Managed futures funds are essentially a type of of hedge fund that invest partly in futures contracts. But whereas standard hedge funds charge annual fees of 2%, along with 20% of profits (and are rightly criticized as too expensive), managed futures funds charge up to 9% annually, along with 20% of profits. In order to justify such astoundingly high fees, managed futures would have to be the single best investment in the world. Spoiler: they are not!

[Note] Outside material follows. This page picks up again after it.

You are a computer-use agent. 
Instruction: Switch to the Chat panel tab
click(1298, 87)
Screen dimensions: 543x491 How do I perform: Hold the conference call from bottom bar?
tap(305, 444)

One basic principle of investing is: you don't really know which investments are going to do well. The only thing you can really control are the fees you pay. So be sure to pay low fees. Managed futures, as a class, stand in direct opposition to this basic principle. Do these funds make profits? Yes, plenty. Do the people who invest their money in these funds make profits? Nope, not really. Almost all of the profits go directly into the profits of the people that run the funds, as fees.
In the $337 billion managed-futures market, return-robbing fees like those are common. According to data filed with the U.S. Securities and Exchange Commission and compiled by Bloomberg, 89 percent of the $11.51 billion of gains in 63 managed-futures funds went to fees, commissions and expenses during the decade from Jan. 1, 2003, to Dec. 31, 2012.
Yes: nine out of every ten dollars of profit on your money goes to the person managing the fund. This is what is commonly referred to as "a huge ripoff."
Other problems with managed futures detailed in the story include poor disclosures, and even fund managers who actively bet against their own investors. But the main thing you should know is: never invest in "managed futures," ever. And while you're at it, pull your money out of big Wall Street firms entirely and put it all in low cost index funds.
This is just one more example of the fact that Wall Street exists as a giant mechanism designed to extract rents from the population at large and funnel those rents into the pockets of Wall Street employees. Stay away from Wall Street, in general.